Judge Thynge found that there was good cause to amend and no undue delay, despite the fact that the deadline to amend pleadings had passed, based on the fact that the underlying facts supporting the amendment were obtained and confirmed during discovery, in particular through deposition testimony.  Id. at 10-13.    The basis for Cornell’s opposition was futility because the proposed amended pleading did not adequately plead inequitable conduct.  Id. at 13.  Judge Thynge disagreed, finding that the inequitable conduct allegations were pled with particularity, “identify[ing] the specific who, what, when, where and how of the material misrepresentation or omission committed before the PT0.”  Id. at 14 (citing Exergen v.

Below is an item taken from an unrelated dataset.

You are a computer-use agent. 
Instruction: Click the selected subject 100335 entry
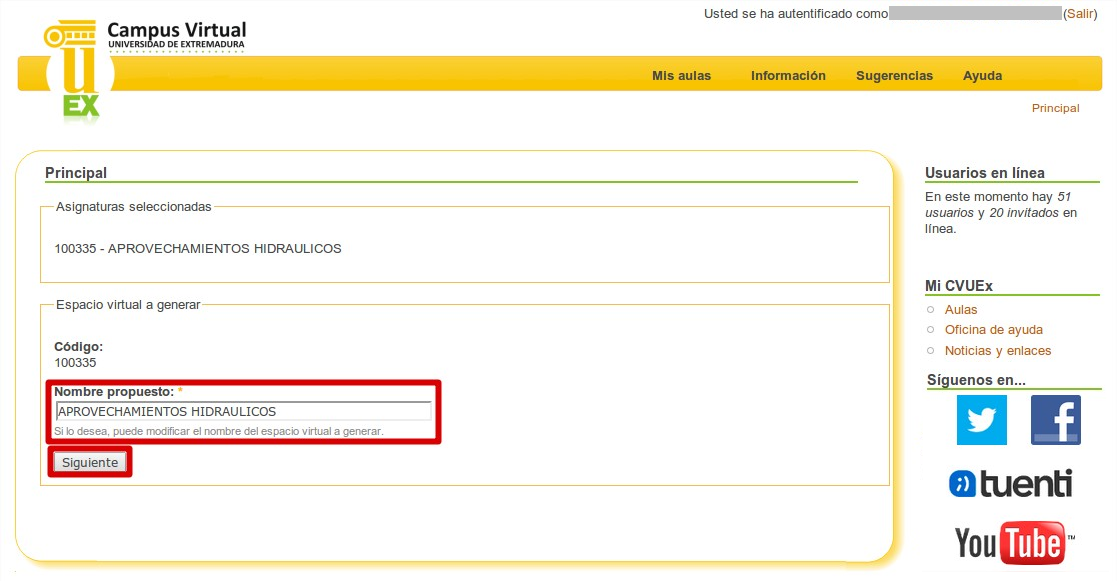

Wal-Mart Stores, Inc., 575 F.3d 1312, 1328 (Fed. Cir. 2009).  The “who” identified by Illumina were the specific applicants and prosecution counsel.  Id. at 14.  “What” information was purportedly misrepresented to the PTO was the date of the applicants’ reduction to practice.  Id. at 14-15. The “when” identified was the date of the declaration in question as well as “the actions the PTO took before and after the filing of that declaration.”  Id. at 15.  Illumina identified the declaration as “where” the misrepresentation occurred, and detailed “how” the declaration and purported misrepresentation resulted in the PTO’s issuance of the patents.  Id. at 15-16.

Cornell responded that the proposed pleading failed to plead that the declaration was material and that the persons identified had specific intent to deceive the PTO.  Id. at 16.  Regarding materiality, Cornell pointed to evidence “inconsistent with defendant’s allegations and reading of the [declaration].”  Id. at 18-19.  Judge Thynge determined, however, that at the pleading stage “plaintiffs’ evidence is irrelevant and the court can not address the merits of that evidence.”  Id. at 19.  Judge Thynge concluded, therefore, that Illumina sufficiently alleged that the declaration contained a material false or misleading misrepresentation.  Id.  Regarding intent to deceive, Cornell argued that “there can be no finding of deceptive intent, nor a reasonable inference of deceptive intent because [the applicants] testified they believed the declaration to be true at the time of filing and that [prosecution counsel] also testified he took steps to ensure that the inventors understood what the declaration, and the specific sentence at issue, meant before they signed the declaration.”  Id. at 19-20.  Judge Thynge noted that Cornell’s argument again “relies on assertions of fact requiring the court to address the merits of the evidence[.]”  Id. at 20.  Based on the allegations in the proposed pleading, Judge Thynge determined Illumina adequately pled specific intent.  Id. at 20.